Pablo Viña y Eugenia Alonso, en una escena de la función
Pablo Viña y Eugenia Alonso, en una escena de la función - Kiku Piñol

«Olvidémonos de ser turistas», teatro a tres bandas

El Teatro Español presenta esta obra hispanoargentina en coproducción con la sala Beckett de Barcelona

MadridActualizado:

A tres bandas se ha creado esta producción transoceánica. Dos de sus patas descansan en España: el Teatro Español y la Sala Beckett de Barcelona. El tercer vértice del triángulo es la directora argentina Gabriela Izcovich. Precisamente ella, junto a la actriz catalana Lina Lambert, la impulsora del proyecto, fraguado en el citado espacio barcelonés, y construido a partir de un texto creado para la ocasión por Josep Maria Miró, uno de los dramaturgos españoles más interesantes de nuestros días. De hecho, el Teatro Español la incluye dentro de su ciclo 3D de dramaturgos vivos contemporános de esta temporada, donde ya han comparecido Denise Desperoux y José Sanchis Sinisterra.

Con la idea de emplear actores españoles y argentinos, Josep María Miró escribió un texto en cuyo proceso de creación participó la propia Gabriela Izcovich. Cuenta la obra las vacaciones de una pareja barcelonesa, casada desde hace más de treinta años, en Foz de Iguazú, una ciudad brasileña, frontera con Argentina y Paraguay. La irrupción de un joven viajero solitario, que han conocido casualmente en una de las rutas turísticas y que se les ha sumado espontáneamente, será el desencadenante de una discusión cuando la pareja regresa al hotel».

Los actores españoles Lina Lambert y Pablo Viña y los argentinos Eugenia Alonso y Esteban Meloni son los intérpretes de «Olvidémonos de ser turistas», que Gabriela Izcovich presenta en un escenario prácticamente desnudo, con apenas dos elementos de escenografía. «Habitualmente dirijo mis propios textos o mis adaptaciones de obras de la literatura –explica–;de hecho es la primera vez que dirijo un texto de otro autor, aunque lo siento como propio. Y ya cuando escribo tengo en cuenta la precariedad con que seguramente voy a contar», sonríe la directora, que continúa. «Todo el peso de la función descansa en el trabajo actoral».

La obra tiene que ver, sigue Gabriela Izcovich, con el viaje que realizamos cuando nos desplazamos a otro lugar, a otra cultura.

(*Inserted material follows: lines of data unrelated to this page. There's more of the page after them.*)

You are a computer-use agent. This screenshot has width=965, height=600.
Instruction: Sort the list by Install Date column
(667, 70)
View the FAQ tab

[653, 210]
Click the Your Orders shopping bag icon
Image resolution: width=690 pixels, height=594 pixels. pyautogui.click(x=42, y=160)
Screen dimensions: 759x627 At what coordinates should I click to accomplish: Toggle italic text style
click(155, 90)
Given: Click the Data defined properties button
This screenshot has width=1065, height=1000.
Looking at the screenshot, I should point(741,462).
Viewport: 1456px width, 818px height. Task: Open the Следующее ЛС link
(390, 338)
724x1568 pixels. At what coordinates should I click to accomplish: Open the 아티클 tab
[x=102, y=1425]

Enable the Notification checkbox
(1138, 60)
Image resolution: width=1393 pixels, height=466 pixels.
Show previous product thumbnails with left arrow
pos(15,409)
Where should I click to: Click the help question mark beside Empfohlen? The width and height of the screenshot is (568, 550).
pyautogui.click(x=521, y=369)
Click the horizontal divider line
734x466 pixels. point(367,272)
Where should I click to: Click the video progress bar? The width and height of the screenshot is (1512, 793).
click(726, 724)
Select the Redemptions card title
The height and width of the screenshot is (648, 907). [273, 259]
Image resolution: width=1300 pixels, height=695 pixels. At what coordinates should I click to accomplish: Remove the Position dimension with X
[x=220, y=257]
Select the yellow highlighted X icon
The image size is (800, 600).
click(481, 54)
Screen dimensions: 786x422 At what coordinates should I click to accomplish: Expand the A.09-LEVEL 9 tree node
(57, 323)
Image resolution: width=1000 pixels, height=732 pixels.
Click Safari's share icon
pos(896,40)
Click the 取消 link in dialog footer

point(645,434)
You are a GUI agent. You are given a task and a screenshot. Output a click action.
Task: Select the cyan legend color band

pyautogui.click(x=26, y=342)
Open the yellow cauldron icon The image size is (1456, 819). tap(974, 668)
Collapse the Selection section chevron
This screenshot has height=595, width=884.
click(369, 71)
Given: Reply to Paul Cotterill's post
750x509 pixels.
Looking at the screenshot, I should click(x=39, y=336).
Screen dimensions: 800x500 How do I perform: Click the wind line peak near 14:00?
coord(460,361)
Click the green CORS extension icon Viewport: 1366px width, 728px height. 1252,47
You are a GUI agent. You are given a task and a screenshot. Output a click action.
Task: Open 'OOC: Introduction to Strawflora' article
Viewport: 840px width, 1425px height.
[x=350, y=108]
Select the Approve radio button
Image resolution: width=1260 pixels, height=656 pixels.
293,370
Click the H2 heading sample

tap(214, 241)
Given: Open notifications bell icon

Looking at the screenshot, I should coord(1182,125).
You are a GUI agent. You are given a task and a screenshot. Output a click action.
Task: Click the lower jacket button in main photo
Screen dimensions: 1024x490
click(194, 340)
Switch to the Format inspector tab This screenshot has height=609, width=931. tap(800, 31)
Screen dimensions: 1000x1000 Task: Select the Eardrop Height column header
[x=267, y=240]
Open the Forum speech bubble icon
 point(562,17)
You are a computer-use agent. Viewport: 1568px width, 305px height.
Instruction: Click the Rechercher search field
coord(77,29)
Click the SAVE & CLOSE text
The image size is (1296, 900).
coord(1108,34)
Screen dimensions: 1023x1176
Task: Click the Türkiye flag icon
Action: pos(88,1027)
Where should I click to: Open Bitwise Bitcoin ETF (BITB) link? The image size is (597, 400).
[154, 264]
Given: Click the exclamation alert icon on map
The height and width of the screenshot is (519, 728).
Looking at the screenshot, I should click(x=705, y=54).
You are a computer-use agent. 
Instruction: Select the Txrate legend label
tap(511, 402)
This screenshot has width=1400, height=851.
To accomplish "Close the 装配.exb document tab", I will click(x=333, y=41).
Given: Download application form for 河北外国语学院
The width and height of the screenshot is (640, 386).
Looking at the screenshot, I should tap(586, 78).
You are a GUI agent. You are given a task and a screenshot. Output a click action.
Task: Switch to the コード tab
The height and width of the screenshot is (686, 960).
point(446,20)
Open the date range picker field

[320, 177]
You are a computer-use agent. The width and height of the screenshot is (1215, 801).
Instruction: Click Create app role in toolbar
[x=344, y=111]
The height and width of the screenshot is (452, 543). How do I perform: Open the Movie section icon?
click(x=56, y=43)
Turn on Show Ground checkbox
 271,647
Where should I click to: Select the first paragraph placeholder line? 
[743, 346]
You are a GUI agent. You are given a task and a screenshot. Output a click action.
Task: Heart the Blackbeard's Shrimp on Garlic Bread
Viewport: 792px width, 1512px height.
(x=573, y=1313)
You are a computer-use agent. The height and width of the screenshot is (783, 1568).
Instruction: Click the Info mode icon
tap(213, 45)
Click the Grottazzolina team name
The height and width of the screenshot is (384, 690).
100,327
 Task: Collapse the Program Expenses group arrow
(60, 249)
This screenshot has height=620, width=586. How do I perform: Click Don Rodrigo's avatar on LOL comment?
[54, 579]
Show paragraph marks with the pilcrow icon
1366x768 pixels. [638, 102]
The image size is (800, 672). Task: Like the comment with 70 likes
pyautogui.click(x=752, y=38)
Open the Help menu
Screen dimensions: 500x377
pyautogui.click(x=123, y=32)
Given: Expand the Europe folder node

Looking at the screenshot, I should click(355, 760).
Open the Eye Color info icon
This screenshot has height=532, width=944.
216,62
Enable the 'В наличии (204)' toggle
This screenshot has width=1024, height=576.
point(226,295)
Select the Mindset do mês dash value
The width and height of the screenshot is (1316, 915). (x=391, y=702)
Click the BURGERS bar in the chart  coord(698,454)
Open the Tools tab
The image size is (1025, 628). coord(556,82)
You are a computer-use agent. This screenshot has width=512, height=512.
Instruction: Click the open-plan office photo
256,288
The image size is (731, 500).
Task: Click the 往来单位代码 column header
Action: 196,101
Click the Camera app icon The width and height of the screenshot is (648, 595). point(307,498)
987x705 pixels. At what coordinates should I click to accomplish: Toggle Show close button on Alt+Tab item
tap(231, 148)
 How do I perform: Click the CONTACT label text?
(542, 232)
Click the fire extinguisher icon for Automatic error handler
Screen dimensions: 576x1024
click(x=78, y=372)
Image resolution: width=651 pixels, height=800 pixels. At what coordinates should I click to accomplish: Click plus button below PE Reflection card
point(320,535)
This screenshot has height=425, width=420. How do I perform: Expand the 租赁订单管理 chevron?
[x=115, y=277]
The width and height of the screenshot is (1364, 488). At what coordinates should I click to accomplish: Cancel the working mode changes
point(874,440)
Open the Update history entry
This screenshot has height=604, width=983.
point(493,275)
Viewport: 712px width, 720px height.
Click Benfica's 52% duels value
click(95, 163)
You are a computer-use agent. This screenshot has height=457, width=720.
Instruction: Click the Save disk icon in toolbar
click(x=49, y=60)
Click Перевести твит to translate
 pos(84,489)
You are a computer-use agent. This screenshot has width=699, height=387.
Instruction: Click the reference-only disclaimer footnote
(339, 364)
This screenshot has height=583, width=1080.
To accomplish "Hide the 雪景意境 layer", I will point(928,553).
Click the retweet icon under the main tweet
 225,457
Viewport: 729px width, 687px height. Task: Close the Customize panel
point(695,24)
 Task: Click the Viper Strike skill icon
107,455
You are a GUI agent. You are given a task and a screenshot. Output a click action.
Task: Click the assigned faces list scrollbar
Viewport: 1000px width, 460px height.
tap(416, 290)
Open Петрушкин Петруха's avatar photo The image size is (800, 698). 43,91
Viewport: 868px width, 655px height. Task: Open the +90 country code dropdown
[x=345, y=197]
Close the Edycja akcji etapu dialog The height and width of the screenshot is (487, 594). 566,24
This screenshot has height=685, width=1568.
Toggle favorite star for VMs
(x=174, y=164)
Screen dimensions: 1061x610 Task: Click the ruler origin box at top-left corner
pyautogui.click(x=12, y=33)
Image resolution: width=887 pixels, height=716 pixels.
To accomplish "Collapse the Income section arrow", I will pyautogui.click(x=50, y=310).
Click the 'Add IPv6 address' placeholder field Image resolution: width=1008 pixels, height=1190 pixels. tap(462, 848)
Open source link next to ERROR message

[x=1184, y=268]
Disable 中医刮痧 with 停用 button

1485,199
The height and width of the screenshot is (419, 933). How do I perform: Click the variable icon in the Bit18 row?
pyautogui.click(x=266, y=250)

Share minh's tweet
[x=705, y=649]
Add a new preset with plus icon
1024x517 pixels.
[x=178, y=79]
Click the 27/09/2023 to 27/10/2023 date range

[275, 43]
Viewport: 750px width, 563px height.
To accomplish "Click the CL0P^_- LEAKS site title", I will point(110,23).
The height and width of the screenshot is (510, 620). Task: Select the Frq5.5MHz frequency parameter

Pero ese viaje físico -en el que se cuenta también la proyección que los europeos tenemos fue, y el contraste entre Europa y America- no es más que la punta del iceberg del viaje que quiere contar Josep María Miró. «Es un viaje interior -cuenta Lina Lambert-; el viaje que hace el ser humano cuando ha estado callando durante mucho tiempo sin querer aceptar su verdad hasta el momento en que la vida le pone enfrente de ella. Es un viaje que todos tenemos que hacer, un viaje hacia nuestra propia alma».

«La vida -reflexiona Gabriela Izcovich- no está hecha de paisajes naturales, sino de paisajes humanos, y eso es lo que se muestra en esta obra». En realidad -tercia Pablo Viña- habla de nosotros, porque hay un viaje emocional que se mezcla con el propio viaje que ha supuesto para los cuatro actores este proceso». Y es que la mezcla de actores españoles y argentinos ha sido, dicen los cuatro, una experiencia emocionante y distinta».